## Given records:
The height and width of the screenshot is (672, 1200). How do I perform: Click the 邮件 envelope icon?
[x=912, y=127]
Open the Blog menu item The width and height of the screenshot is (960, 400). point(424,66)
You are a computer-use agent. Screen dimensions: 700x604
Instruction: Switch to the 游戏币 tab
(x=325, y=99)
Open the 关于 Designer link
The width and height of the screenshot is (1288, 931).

## Activity:
After finding the line that contains "Instruction: Switch to the 游戏币 tab" in the records above, copy that line and each one after it exactly, through the final line.

## Solution below:
Instruction: Switch to the 游戏币 tab
(x=325, y=99)
Open the 关于 Designer link
The width and height of the screenshot is (1288, 931).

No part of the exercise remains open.